4.2.4. Colour Assessment

Tables (1) report the colour parameters of the dye fabrics assessed by tristimulus colorimetry. The colour parameters of the dyed fabrics were determined on a spectro multichannel photo detector (model MCPD1110A), equipped with a D65 source and barium sulphate as a standard blank. The values of the chromaticity coordinates, luminance factor and the position of the color in the CIELAB color solid are reported.

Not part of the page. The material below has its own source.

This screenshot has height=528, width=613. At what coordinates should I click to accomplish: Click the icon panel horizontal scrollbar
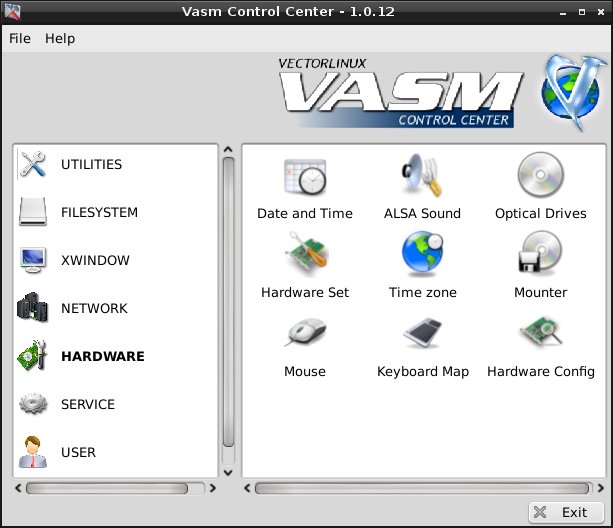420,489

In this study, the dyeing performance of the prepared dyes 2-10 on polyester fibres has been evaluated. The results are listed in Table 2. Generally, the fastness properties of dyes 2-10 on polyester fibres were studied (Table 2) and it was observed that: (a) Fastness to washing on polyester fibres is generally acceptable (3-5), according to the International Geometric Grey Scale. (b) These dyeing showed good stability to acid perspiration (rating 4-5). (c) The light fastness ranges are 7-8 on polyester fibres. (d) All of the dyes have acceptable fastness to rubbing (4-6) for wet and dry fibres. This may be attributed to good penetration.